Guest blog by Naomi Gilchrist.
I was officially diagnosed with M.E. (Myalgic Encephalopathy) in 2017 but I’d been ill for a while. Then earlier this year I was diagnosed with PoTS (Postural orthostatic Tachycardia Syndrome).
Basically, my heart struggles to pump blood around my body so it all sinks to the bottom reducing the amount of blood going to my brain.
This leaves me feeling dizzy, light-headed and prone to passing out. PoTS is diagnosed when a person’s heart rate increases by a minim of 30 beats per minute when they stand up.
Presently, it is not known what causes PoTS or the correlation between M.E. and PoTS. I also have other problems which interlink between my M.E. and dysautonomia.
Dysautonomia is an umbrella term and PoTS and orthostatic intolerance fall under it (basically my body doesn’t like to be upright for too long).
Another name for dysautonomia is autonomic dysfunction; where my body’s automatic functions such as temperature control, blood pressure, breathing, digestion etc. don’t work as well.

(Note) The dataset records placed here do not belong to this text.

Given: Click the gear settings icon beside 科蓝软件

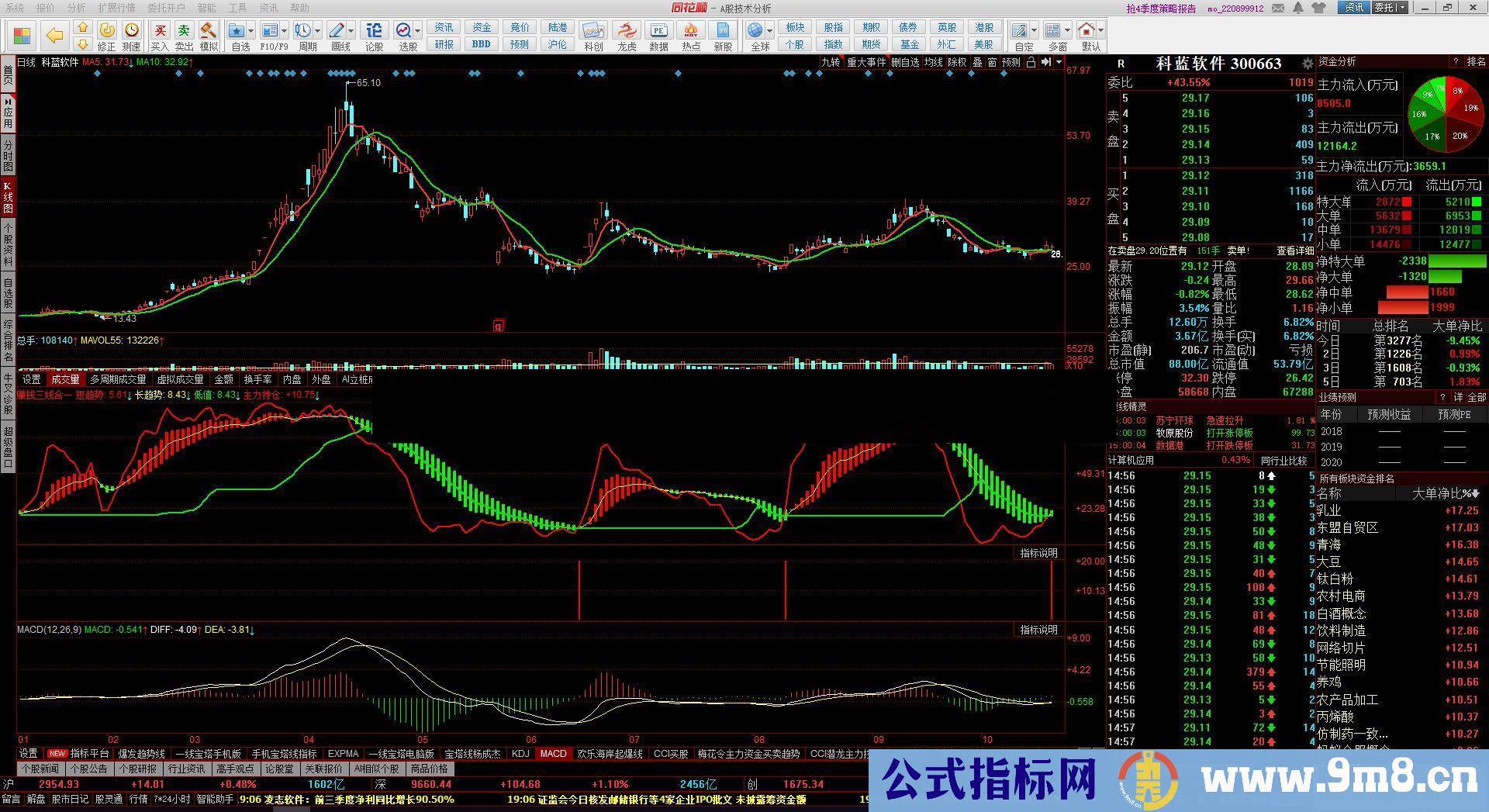Looking at the screenshot, I should point(1308,64).

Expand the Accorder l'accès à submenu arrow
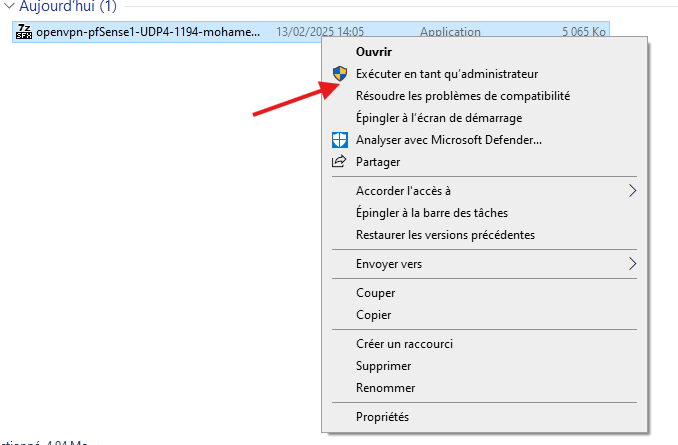[632, 191]
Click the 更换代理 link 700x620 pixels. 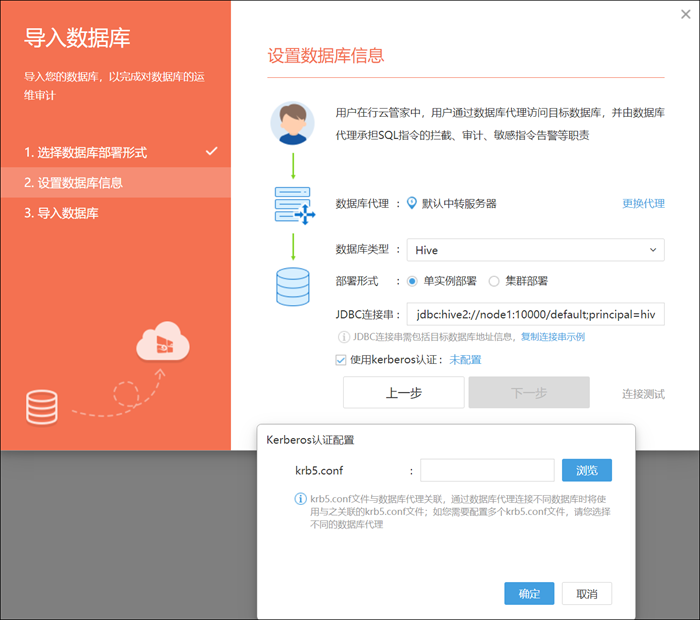point(643,203)
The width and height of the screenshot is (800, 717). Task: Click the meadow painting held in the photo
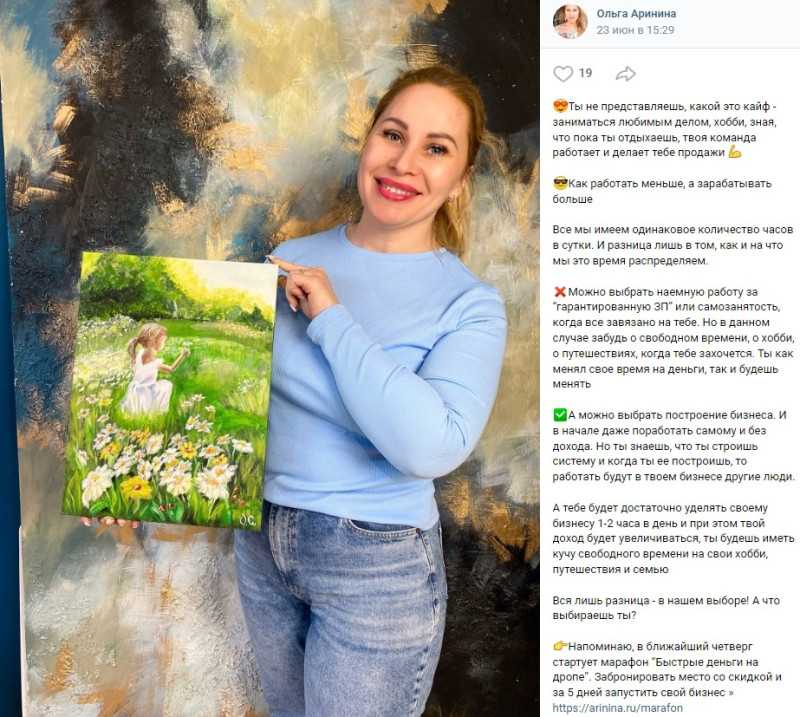170,391
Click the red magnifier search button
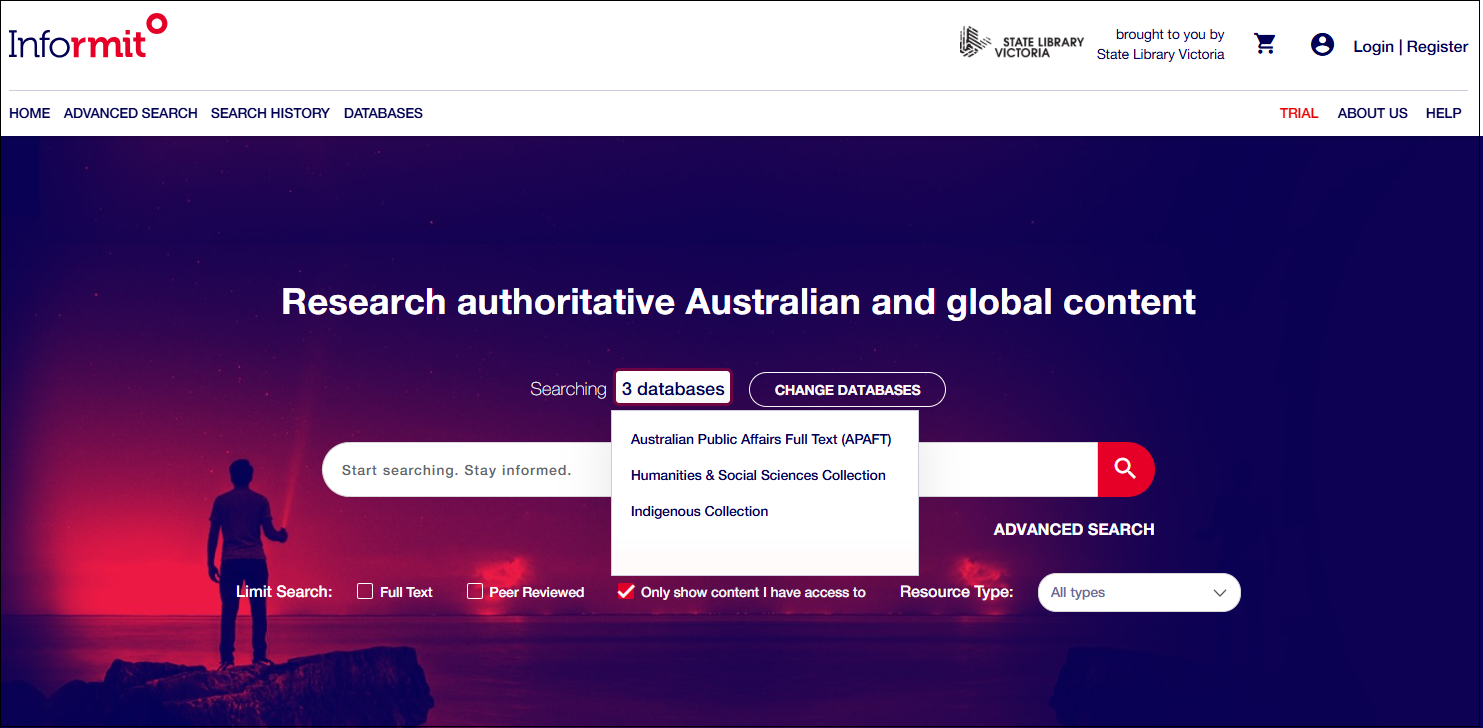This screenshot has width=1483, height=728. pyautogui.click(x=1125, y=469)
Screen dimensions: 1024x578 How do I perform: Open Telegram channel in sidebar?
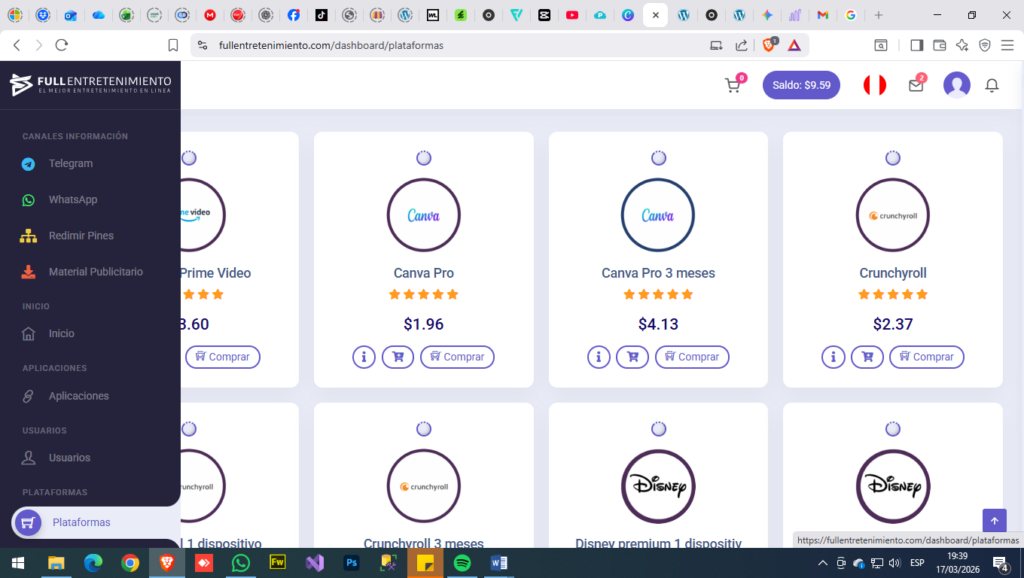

For example, when we had the heat wave back in the summer, it made me very poorly, as my body couldn’t cool down. This resulted in my heart going into overdrive and then causing a flare in my M.E.
It’s not uncommon for people with M.E. or CFS (Chronic Fatigue Syndrome) to also have problems with autonomic dysfunction.
A lot of my autonomic dysfunction plays into my M.E. symptoms. I find being laid down a lot easier and more comfortable, plus it eases my M.E., as well as my PoTS symptoms.
Because my body has to work harder to do basic automatic functions, it exacerbates my M.E. I get tired a lot more easily and my headaches and migraines are worse, and I also have problems with my digestive system.
My life with PoTs
I spend most of my day laid down and this eases symptoms such as tachycardia (fast heart rate), my blood pressure is better, I’m less dizzy and my orthostatic headaches are eased.
I can be stood upright supported for short periods of time, such as the time it takes to make myself a cup of coffee, but that’s about it. Even doing just this leaves me dizzy, breathless and exhausted.
I’ve lost count how many times I’ve passed out. I have to do things a lot slower and everything takes effort; sometimes I feel as though I’ve run a marathon.
For example, to stand up I have to go from laying to sitting up and then let my body adjust; I then pump my legs to get the blood flowing better and then I have to slowly stand. But it’s still a game of risk: will I or won’t I pass out?
My mornings are taken very slowly too. My PoTS is generally better then because I’ve been laid flat all night.
One of the most useful pieces of equipment my occupational therapist has provided me with is a mattress elevator. I struggle to sit myself up so being able to do this electronically has made a massive difference to my life.
In the mornings when I wake up, I spend a while laid there, getting myself awake enough to get out of bed. I then slowly elevate myself up bit by bit until I am sat upright.
I wait until the dizziness passes and my racing heart calms down, and my blood pressure adjusts. Then it’s time for the usual pumping of my legs and stretches before standing up. Again, during this process I am prone to passing out.
The stairs have become too difficult and dangerous to manage so I go up and down them by bum-shuffling. I then take the few steps to the sofa where I have to lay and rest just from getting out of bed and down the stairs as I find this process exhausting.
Because my M.E. fluctuates so much, some days this process is easier than others. Some days it’s not possible at all.
This is the reality of living with M.E. and PoTS that people don’t see – the not so simple effort of getting out of bed and down the stairs.
And that’s what’s also hard about M.E. and PoTS: how invisible it all is.
You can’t see what’s going on inside me and because my body has to work harder to function it worsens my level of fatigue.
I try and take minimal trips from the safety of the sofa during the day. I use the term ‘sofa-bound’: when moving round the house is too difficult. The statistics are that 1 in 4 people with M.E. are house, sofa or bed bound at any one time.
I find when I’m going through a bad day or a ‘crash’ (a term used in the M.E. community when a person’s M.E. is worse than usual) that my dysautonomia and PoTS are worse too.
Even just sitting up in bed leaves me very dizzy, with a racing heart, feeling lightheaded and prone to passing out, and unable to stand.
Just like with my M.E. diagnosis, when I got my diagnosis of PoTS and dysautonomia I was given no further support.
I was left to manage this on my own. I’ve tried to get support from my GP but the feedback I receive is that it’s too specialised for them.
- Visit PoTS UK for more information and suggestions for self-management approaches
I did learn some self-management from a hypermobility session I went to (another medical problem I have that also leaves me prone to developing dysautonomia and PoTS).
Other than that, I’ve had to learn how to manage things myself. Apart from concluding that my dysautonomia and PoTS are common secondary symptom to my other illnesses, I have no idea why I developed them.
My experience has shown me that more research is needed, and better support and management needs to be given to patients.